With the digital landscape changing constantly and costly updates flooding the market, it can be difficult to identify which innovations provide a real benefit to your business and which are a waste of money. For all web masters, the performance of their website and its search engine ranking is a constant concern, second only to the security of their users and their site.
A switch to HTTPS is the answer many have been looking for, offering them both enhanced website security and an SEO boost.
What is HTTPS?
HTTPS stands for Hypertext protocol secure. It’s a device that protects a user’s data, encrypting it to keep it safe from ‘eavesdroppers’, and ensuring that it can’t be modified during transfer. In contrast, existing HTTP sends all user data in plain text format, which means that information like credit card numbers and contact details can easily be read by any hacker who manages to break into the connection.
By authenticating a communication between a user and a site, HTTPS ensures your visitors know they are dealing directly with you, not a hacker sitting in the middle. A fan of anything that increases user experience, Google has announced that going HTTPS (i.e., adding an SSL 2048-bit key to your site) will also be worth a few more points in the SEO stakes.

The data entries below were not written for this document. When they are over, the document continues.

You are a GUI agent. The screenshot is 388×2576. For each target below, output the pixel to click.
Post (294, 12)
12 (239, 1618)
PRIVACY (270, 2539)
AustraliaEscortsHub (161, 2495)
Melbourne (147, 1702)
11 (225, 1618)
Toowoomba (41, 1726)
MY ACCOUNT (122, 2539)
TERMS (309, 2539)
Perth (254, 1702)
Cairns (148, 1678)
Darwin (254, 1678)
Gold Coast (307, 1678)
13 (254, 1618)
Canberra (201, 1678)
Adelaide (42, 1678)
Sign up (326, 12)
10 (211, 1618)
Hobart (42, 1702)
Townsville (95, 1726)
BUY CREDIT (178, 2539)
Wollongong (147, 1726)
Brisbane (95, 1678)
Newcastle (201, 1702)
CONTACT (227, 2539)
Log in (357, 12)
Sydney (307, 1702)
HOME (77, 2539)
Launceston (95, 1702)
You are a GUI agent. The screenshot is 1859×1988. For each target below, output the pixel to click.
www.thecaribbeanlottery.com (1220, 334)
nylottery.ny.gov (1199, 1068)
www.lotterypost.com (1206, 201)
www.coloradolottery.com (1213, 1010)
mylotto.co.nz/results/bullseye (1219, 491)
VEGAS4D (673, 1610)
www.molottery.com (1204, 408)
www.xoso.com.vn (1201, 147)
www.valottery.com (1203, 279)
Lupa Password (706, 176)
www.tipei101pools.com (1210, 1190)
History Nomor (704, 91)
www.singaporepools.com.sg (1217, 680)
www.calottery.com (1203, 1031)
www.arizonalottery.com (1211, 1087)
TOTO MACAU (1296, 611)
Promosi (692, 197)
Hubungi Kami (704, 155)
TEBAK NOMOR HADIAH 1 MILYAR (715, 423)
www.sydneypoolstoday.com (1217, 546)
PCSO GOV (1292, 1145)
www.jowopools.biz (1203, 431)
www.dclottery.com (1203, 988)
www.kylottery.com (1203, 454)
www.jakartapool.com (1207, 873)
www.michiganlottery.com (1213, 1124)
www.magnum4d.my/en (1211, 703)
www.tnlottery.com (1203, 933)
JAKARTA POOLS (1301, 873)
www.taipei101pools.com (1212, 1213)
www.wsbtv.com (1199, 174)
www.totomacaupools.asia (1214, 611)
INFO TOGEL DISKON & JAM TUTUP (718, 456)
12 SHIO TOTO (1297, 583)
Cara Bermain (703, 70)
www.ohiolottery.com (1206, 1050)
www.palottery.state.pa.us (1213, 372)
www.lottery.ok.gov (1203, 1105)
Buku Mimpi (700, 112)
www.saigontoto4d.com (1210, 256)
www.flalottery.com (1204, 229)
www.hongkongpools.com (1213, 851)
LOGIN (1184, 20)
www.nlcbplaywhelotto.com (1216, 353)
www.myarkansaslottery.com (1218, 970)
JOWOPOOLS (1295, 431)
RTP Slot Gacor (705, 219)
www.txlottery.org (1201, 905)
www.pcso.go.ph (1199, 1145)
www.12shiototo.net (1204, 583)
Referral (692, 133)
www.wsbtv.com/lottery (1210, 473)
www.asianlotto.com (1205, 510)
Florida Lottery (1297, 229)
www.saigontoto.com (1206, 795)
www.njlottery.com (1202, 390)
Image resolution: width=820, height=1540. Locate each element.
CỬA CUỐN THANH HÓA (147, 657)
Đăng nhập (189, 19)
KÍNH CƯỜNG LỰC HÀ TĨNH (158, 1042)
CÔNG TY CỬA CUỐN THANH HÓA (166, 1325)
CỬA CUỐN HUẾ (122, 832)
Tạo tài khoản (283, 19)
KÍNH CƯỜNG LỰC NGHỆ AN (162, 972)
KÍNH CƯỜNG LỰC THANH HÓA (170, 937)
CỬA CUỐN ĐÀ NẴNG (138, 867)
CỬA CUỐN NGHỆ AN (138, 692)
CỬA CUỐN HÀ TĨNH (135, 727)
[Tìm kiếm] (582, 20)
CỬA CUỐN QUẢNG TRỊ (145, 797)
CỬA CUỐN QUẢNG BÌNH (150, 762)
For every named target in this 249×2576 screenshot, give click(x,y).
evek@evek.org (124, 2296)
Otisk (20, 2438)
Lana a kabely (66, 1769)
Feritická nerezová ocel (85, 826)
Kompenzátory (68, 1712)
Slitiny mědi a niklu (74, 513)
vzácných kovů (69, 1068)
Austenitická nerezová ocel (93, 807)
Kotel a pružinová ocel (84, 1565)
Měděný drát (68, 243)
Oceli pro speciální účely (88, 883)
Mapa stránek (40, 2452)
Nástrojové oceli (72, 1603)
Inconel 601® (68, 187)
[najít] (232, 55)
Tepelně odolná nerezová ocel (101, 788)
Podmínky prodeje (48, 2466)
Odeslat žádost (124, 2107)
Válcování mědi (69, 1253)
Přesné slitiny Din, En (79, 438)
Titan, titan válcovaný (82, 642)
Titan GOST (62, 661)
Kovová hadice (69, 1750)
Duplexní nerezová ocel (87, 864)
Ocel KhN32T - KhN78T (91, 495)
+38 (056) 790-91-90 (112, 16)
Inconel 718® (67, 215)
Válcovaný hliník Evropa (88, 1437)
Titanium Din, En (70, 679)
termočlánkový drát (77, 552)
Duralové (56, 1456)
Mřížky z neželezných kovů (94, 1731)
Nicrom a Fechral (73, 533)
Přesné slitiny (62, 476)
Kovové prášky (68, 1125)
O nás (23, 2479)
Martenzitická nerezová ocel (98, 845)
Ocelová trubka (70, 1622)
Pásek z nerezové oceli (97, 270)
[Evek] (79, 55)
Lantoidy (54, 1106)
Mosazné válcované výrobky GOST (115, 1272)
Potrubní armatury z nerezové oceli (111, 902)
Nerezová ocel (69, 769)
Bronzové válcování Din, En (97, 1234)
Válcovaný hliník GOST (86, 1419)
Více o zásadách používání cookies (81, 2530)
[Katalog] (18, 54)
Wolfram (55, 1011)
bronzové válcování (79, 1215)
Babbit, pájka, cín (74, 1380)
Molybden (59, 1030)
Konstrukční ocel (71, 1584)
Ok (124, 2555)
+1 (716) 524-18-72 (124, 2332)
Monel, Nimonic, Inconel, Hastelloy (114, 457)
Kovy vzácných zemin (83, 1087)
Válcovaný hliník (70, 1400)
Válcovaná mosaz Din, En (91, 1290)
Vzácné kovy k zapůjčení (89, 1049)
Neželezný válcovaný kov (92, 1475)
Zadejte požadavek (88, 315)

Secure Socket Layers (SSL)
Secure socket layers (SSL) is something you’ll see referenced frequently when it comes to HTTPS. Installed directly onto your web server, these small data files add a cryptographic key to the files on your site, activating the HTTPS protocol and securing connections between website and server. In short, they are the encryption device HTTPS relies on to increase website security.
The Benefits of SSL
Google’s announcement that HTTPS sites will get a small SEO boost over those running HTTP means that adding an SSL 2048-bit key is valuable even if your site doesn’t manage credit cards or contact information.
It is also worth noting that traffic from HTTPS sites to HTTP will no longer show up as referral data on your Analytics dashboard; they’ll show as direct traffic instead. While this might not be an issue now, as more sites change to HTTPS, it is likely to affect the amount of actionable insight available to HTTP web masters. This means that businesses that make the switch will have a better understanding of exactly where their traffic is coming from, potentially putting them miles ahead of the competition when it comes to targeting specific audiences.
HTTPS and SSL will effectively put an end to man-in-the-middle cyber-attacks on client data, boosting website security by preventing third party interference. The protocol also encrypts URLs and protects browsing history as well as credit card numbers.
As HTTPS sites gain popularity and the benefits of this encryption device become more widely known, consumers will begin to attach higher levels of trust to websites running the new protocol. This means that protecting your website security today could help increase brand trust tomorrow.